There is no reason to doubt these figures; they are consistent with previous reports such as this one from 2019 relating to 2014-2018.
I would note that a community resolution is not necessarily an apology.
West Yorkshire Police explain:
Examples of a Community resolution could include a simple apology, an offer of compensation or a promise to clear up any graffiti or criminal damage.
In terms of the specific claims:
- rape of a girl under 13 is strict liability, so for example if two 12 year olds had sex, then this would be a complete offence, and no defence such as "she consented to sex" is allowed.
- rape of a girl under 16 is not a specific offence - rape is either strict liability under 13, or without consent if aged 13+ (there are separate offences of sexual activity with a child which carry similar penalties, but these would not be recorded as rape). As such, rape of a 15 year old is not different to rape of a 25 year old, so it's not particularly clear why they are highlighting the age of the victim.

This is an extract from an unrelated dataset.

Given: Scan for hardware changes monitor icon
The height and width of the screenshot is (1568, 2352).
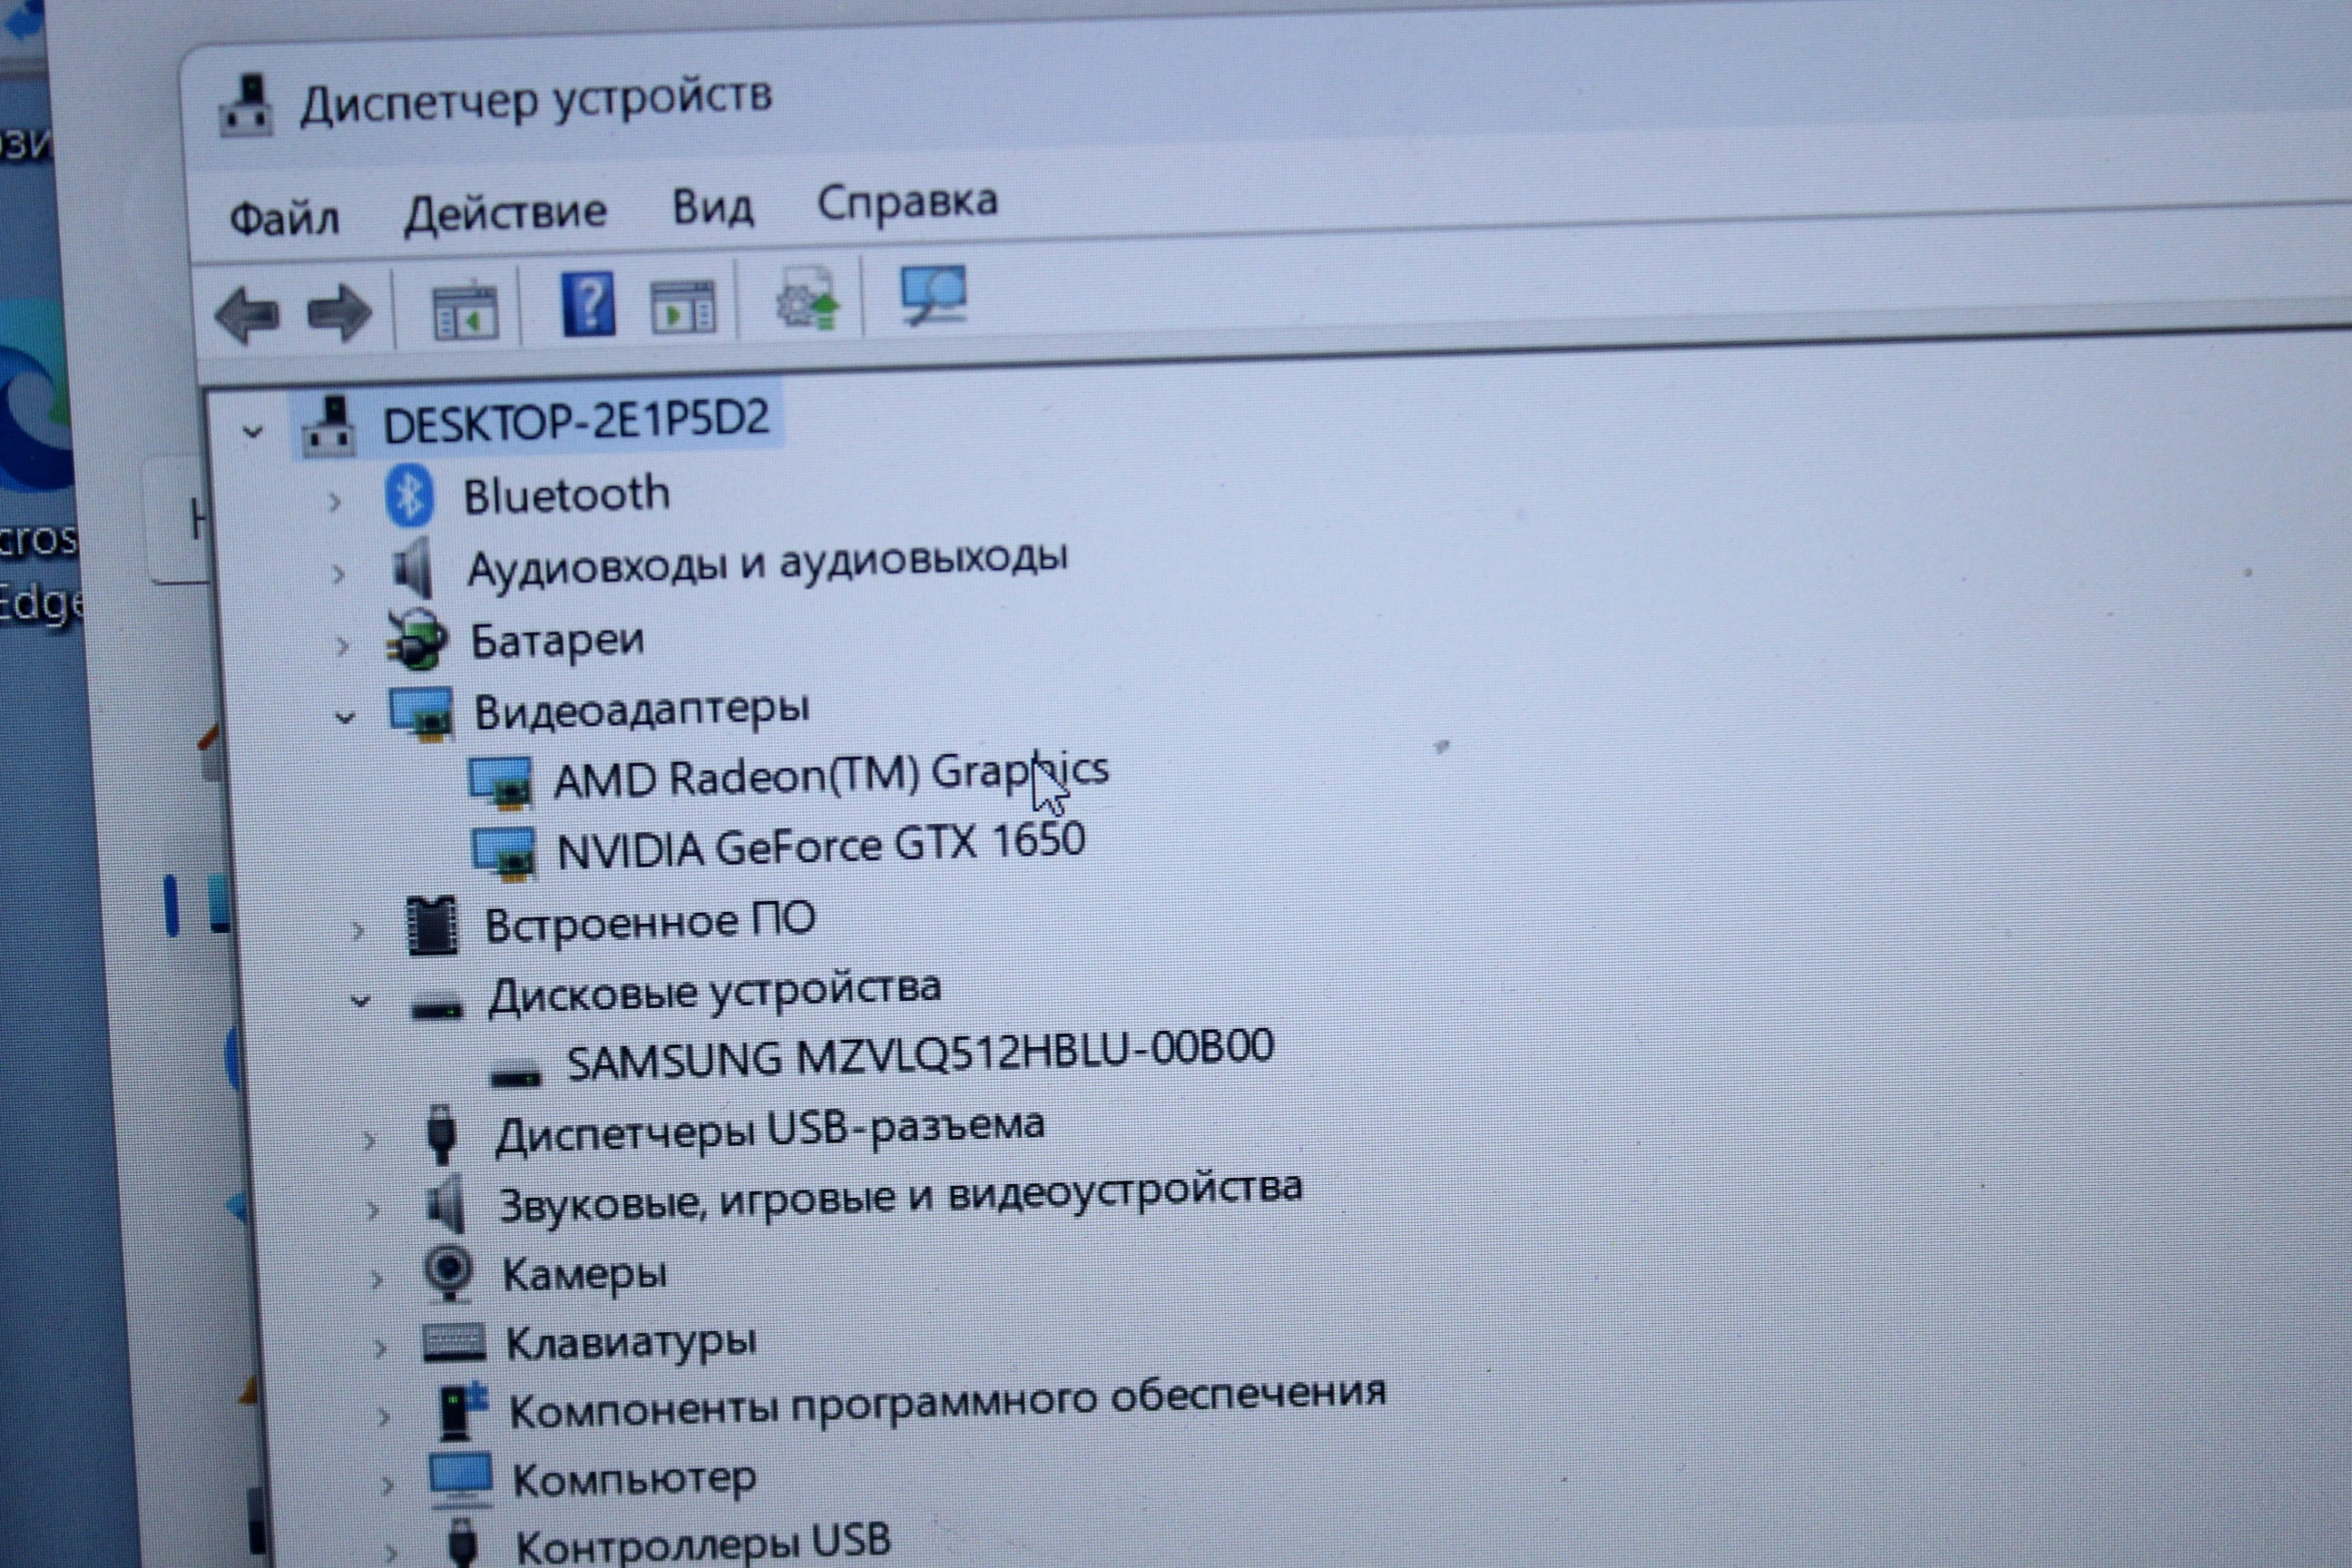Looking at the screenshot, I should [933, 293].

- it is not clear what is meant by 'rape of a young boy'
A key purpose of the community resolution is to 'solve' the crime. The police record the resolution on their statistics, and it is case closed. The South Yorkshire police note that this is used for cases
involving child perpetrators, people with specific needs or learning difficulties or consensual relationships between teenagers. In many cases, there is a specific desire by the victims and their family for the perpetrator not to be put through the criminal justice system.
This West Midlands Police document gives more context. It describes a 12 year old girl texting her 14 year old boyfriend telling him to bring condoms, and having sex, on one occasion. Both sets of parents agreed criminalization was not appropriate, and the CR was used. The resolution was reviewed, because the case was deemed to be a sensitive one, and this was confirmed as an appropriate resolution.